感嘆に眼を細めた梓だったが、ふと視線を止め、眉宇を潜めた。


「…これ、左目は?」

これだけ完璧に修理されたというのに、何故か左目は空っぽのままだった。

すぐさま疑問符を投げ掛けたが、返ってきたのは見当違いも甚だしい返答だった。


「ちゃんと眼帯用意したから大丈夫」

「眼帯…?」

「さすがにこのままじゃ見栄えが悪いからね」

「あの」

「ほら見て、人魚姫がモチーフだって言ったから、骨貝の刺繍をしてくれたよ。細かいでしょ」

「ちょっと」

「はい?」

一人で勝手に盛り上がる店長の腕を掴んでこちらに呼び戻し、わざと抑揚をつけて質問を繰り返す。


「なんで、左目、治ってないの?」

「だからこうして眼帯を…」

「そうじゃなくて!人形に眼帯って、特殊な趣味の領域じゃん!無いわ、本気で!」

怒気を孕んだ彼女の剣幕に、これはまずいと焦ったダニエルは、浮かれたような態度と表情を引っ込めた。

「いやいや、そうじゃなくて、あのね―――」

「いらないんだって」


彼の言い訳めいた弁解は、唐突に梓の背後からかかった幼い声に遮られた。

びっくりして振り返ると、そこにはいつからいたのか、紅白の衣裳を身につけた双子が手を繋いで二人を見上げていた。


「……え?」

「その子がね、いらないって言ったのよ」

拙い言葉遣いで、雪白がテーブルに置かれた人形を指差し、薔薇紅も神妙な面持ちで首を縦に振る。

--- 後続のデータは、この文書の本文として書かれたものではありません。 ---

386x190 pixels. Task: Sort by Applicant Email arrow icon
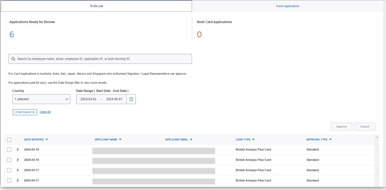pos(191,140)
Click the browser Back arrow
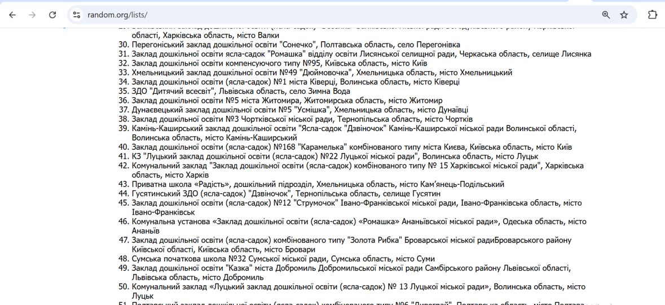Screen dimensions: 665x305 point(12,15)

「眼をいれてもね、見えるようになるわけじゃないから、それならそんなのいれなくていいって。今のままでいいんだって」

真顔で語る二人を前に、当惑した梓は救いを求めるようにダニエルへ首を巡らせたが、相手は外国映画の俳優がするような、大袈裟に両手を広げるジェスチャーをしている。

「そんなわけ、了解?」

「…一応」

釈然としないものの、そんな風に言われてしまえば、頷く以外の選択肢は無いのだった。